══ Record set ══

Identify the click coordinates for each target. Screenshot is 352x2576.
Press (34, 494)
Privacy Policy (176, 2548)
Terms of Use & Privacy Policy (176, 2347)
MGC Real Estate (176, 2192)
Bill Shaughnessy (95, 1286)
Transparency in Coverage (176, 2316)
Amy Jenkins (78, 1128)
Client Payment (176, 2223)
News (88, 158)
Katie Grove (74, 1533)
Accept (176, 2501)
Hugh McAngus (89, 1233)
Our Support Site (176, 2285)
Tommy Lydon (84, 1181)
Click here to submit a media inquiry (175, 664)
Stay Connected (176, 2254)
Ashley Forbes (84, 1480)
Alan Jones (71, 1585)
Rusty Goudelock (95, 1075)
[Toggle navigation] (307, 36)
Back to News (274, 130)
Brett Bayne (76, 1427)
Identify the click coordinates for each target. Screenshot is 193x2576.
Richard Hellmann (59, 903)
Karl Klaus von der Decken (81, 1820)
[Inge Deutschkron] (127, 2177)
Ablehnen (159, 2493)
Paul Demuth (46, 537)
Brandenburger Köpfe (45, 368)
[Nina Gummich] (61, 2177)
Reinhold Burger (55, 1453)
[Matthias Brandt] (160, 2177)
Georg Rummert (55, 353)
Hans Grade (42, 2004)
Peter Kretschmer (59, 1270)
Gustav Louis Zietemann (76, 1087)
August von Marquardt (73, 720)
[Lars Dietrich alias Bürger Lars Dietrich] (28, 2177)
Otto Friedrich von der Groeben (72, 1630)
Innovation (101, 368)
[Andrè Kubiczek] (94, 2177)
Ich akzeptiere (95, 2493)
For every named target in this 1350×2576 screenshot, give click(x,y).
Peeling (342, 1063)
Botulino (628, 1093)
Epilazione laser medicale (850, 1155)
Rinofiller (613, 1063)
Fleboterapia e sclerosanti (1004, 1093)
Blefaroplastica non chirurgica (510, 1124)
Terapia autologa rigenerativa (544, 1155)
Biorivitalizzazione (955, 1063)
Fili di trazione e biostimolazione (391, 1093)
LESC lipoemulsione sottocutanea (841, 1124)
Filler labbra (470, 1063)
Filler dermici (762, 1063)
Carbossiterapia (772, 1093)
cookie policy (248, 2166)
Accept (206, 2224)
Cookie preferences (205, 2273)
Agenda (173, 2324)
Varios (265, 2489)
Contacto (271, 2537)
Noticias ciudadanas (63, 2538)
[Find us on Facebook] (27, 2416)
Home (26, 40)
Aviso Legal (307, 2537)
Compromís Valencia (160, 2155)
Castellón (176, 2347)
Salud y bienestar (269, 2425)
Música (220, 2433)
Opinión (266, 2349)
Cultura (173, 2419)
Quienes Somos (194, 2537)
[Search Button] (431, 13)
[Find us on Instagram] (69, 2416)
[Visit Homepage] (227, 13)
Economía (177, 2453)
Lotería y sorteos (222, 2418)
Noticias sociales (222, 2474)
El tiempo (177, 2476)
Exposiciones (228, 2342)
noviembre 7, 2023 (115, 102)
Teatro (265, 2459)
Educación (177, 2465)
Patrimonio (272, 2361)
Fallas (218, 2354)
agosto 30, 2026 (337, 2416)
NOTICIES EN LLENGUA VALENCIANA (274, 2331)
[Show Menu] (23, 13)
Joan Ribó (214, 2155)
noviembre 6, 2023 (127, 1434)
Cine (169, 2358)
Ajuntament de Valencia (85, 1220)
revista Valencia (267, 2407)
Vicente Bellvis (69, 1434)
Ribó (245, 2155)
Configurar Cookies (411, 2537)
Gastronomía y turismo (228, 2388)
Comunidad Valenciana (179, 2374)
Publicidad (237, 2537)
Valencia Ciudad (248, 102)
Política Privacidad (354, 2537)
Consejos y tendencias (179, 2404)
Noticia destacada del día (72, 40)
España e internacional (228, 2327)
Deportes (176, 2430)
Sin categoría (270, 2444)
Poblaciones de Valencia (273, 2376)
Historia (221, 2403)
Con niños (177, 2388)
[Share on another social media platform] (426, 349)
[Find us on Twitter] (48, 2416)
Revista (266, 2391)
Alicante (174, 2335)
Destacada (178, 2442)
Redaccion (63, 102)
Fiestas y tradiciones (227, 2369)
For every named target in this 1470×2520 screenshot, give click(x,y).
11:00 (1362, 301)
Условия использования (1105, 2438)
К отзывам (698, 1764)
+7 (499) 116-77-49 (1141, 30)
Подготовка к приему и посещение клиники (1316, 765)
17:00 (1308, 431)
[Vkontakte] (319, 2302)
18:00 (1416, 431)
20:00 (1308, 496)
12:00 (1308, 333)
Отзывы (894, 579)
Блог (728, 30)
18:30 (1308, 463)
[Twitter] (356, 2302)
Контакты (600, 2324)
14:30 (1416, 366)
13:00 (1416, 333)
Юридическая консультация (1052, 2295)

═══

• _What to do_
Repeat, exactly as they stand above, the lines from the line with "Fili di trazione" to the line with "Home (26, 40)", both lines included.

• _Solution to the exercise_
Fili di trazione e biostimolazione (391, 1093)
LESC lipoemulsione sottocutanea (841, 1124)
Filler labbra (470, 1063)
Filler dermici (762, 1063)
Carbossiterapia (772, 1093)
cookie policy (248, 2166)
Accept (206, 2224)
Cookie preferences (205, 2273)
Agenda (173, 2324)
Varios (265, 2489)
Contacto (271, 2537)
Noticias ciudadanas (63, 2538)
[Find us on Facebook] (27, 2416)
Home (26, 40)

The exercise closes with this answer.